In San Antonio, he continues his passion for energy and geology as a consultant with Thunder Exploration.
After more than seven years as Trinity’s education chair, Albright is now the president of Raise Your Hand Texas, leading a statewide organization that advocates the improvement of public schools in Texas.
At Raise Your Hand Texas, Albright supports initiatives to identify, pilot, and scale systemic improvements in public education for more than 5.3 million Texas students. The foundation has partnered with Trinity recently, providing nine Masters of Arts in Teaching students with Charles Butt Scholarships for Aspiring Teachers.
Burnam is a consultant dedicated to helping local nonprofits build stronger communities.

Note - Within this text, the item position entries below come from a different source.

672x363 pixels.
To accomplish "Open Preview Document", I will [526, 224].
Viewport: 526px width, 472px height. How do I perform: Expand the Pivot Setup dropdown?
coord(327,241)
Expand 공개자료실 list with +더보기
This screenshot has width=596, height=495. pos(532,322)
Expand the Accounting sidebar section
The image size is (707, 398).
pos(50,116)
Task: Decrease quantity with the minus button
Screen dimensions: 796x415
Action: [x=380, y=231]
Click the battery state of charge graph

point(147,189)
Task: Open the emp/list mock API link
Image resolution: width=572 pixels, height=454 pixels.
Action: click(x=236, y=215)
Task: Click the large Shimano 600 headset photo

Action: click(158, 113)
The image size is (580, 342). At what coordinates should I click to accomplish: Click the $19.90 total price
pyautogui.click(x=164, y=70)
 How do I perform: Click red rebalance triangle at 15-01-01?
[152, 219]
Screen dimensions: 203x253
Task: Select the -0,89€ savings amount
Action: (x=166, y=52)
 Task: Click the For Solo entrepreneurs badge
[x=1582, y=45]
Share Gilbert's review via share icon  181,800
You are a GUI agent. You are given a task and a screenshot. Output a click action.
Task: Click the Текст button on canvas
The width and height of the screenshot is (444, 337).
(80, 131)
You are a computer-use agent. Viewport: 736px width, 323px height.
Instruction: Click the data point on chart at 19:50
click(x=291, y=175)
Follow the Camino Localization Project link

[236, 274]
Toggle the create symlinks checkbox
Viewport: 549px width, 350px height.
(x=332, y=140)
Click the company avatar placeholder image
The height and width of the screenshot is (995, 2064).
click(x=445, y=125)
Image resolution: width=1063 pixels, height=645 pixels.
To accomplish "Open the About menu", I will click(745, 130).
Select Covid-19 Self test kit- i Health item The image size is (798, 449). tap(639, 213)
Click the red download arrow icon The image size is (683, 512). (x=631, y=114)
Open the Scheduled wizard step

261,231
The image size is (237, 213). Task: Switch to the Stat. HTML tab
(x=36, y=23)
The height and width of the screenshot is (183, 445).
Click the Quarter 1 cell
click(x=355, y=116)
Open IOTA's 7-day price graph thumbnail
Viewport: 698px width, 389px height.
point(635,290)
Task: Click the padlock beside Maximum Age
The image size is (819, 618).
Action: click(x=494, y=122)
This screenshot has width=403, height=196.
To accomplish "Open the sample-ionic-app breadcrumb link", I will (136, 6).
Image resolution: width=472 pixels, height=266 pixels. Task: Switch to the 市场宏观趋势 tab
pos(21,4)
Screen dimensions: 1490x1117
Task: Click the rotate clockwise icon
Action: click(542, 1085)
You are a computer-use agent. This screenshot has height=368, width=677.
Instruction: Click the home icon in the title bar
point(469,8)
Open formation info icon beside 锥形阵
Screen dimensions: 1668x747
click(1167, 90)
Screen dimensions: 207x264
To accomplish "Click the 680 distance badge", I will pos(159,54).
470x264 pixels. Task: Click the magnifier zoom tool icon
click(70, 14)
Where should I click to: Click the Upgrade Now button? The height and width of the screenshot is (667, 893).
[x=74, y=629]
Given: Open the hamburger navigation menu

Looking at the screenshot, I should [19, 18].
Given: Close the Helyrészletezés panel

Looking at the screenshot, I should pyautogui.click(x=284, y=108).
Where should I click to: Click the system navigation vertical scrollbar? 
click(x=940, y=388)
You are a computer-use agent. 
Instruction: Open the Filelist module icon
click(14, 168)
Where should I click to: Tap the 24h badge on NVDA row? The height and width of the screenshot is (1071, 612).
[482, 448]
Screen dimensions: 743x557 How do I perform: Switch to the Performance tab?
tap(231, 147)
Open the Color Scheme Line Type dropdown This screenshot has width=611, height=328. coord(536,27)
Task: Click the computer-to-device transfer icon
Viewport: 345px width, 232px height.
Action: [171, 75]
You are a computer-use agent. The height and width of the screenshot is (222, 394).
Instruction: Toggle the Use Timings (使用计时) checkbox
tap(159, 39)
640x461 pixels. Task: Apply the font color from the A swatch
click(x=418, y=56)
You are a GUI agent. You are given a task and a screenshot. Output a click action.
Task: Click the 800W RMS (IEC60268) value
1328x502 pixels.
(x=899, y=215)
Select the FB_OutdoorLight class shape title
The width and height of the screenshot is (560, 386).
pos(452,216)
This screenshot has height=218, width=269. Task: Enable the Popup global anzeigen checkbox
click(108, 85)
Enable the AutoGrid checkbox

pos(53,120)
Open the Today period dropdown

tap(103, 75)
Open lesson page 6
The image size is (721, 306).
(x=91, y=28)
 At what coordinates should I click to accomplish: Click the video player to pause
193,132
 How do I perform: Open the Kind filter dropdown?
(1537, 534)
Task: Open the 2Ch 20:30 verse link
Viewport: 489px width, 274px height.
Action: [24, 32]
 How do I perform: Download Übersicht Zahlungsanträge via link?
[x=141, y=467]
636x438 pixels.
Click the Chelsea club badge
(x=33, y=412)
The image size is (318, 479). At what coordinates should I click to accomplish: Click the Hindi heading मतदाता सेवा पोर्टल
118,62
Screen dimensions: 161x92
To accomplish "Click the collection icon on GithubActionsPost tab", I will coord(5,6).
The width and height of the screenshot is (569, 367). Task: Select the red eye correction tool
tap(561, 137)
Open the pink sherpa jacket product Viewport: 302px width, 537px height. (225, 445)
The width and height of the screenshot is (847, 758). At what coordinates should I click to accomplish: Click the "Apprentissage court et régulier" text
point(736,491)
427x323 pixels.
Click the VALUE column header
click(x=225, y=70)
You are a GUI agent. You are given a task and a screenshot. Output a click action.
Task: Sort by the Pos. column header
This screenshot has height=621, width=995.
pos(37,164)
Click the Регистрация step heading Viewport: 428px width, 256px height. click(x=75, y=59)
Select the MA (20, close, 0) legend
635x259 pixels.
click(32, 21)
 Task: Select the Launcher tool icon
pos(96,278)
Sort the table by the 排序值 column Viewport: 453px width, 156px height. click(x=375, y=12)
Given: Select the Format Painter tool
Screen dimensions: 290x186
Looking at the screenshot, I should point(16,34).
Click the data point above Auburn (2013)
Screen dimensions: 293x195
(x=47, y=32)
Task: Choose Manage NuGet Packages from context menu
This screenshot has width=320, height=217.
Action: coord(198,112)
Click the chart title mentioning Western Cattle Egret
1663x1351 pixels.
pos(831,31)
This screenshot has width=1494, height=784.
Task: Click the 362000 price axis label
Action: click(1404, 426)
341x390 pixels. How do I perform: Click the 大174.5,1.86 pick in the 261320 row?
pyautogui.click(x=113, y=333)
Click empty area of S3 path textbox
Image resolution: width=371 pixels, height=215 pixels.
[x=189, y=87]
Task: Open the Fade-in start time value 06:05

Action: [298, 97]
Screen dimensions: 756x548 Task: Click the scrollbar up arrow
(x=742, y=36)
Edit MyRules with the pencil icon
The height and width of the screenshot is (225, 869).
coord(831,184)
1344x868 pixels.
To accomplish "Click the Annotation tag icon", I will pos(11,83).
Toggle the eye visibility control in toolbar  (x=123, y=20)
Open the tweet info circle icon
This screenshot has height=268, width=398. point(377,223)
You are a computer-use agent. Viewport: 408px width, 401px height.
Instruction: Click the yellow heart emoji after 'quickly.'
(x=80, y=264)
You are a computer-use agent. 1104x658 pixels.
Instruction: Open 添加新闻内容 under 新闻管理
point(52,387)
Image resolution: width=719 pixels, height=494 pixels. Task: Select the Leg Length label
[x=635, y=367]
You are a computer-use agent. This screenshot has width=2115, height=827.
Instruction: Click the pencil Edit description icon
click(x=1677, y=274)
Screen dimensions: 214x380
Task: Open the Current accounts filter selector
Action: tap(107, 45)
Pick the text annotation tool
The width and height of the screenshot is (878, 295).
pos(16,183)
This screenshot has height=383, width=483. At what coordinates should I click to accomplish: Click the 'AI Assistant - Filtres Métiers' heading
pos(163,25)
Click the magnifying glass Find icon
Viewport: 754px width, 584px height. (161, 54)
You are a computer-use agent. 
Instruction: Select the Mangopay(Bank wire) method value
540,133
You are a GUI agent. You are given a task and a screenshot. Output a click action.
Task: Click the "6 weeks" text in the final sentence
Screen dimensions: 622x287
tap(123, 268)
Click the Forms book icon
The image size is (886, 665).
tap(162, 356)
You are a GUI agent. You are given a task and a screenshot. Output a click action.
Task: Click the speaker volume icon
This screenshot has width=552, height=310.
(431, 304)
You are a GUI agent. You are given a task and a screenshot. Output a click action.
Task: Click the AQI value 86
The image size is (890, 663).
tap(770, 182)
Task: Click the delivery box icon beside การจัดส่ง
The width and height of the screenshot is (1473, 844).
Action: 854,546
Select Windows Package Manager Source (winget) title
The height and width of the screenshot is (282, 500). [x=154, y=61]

At Burnam | Gray, a social impact and nonprofit consulting firm, he helps rising nonprofits break onto the scene, scale up, and reinvent themselves.
Burnam | Gray has played a role in developing organizations ranging from the Thrive Youth Center, Texas Infectious Disease Readiness, and the Nonprofit Council and San Antonio Area Foundation’s Big Give campaign.
French is an entrepreneur and community builder.
At GrayStreet Partners, French has been tasked with coordinating a much-anticipated 23-acre redevelopment off Broadway Street near the Pearl.
As the CEO of Rising Barn, PBC, a San Antonio-based design-build shop, he produces thoughtful and sustainable buildings and homes for a wide variety of uses.
Larson is an innovator in education, founding the wildly popular KIPP Aspire Academy in San Antonio. A vocal spokesperson for educational reform across the city and state, Larson has risen to CEO of the KIPP San Antonio network of college preparatory schools. Here, he aims to help the San Antonio community change the landscape of inner-city education.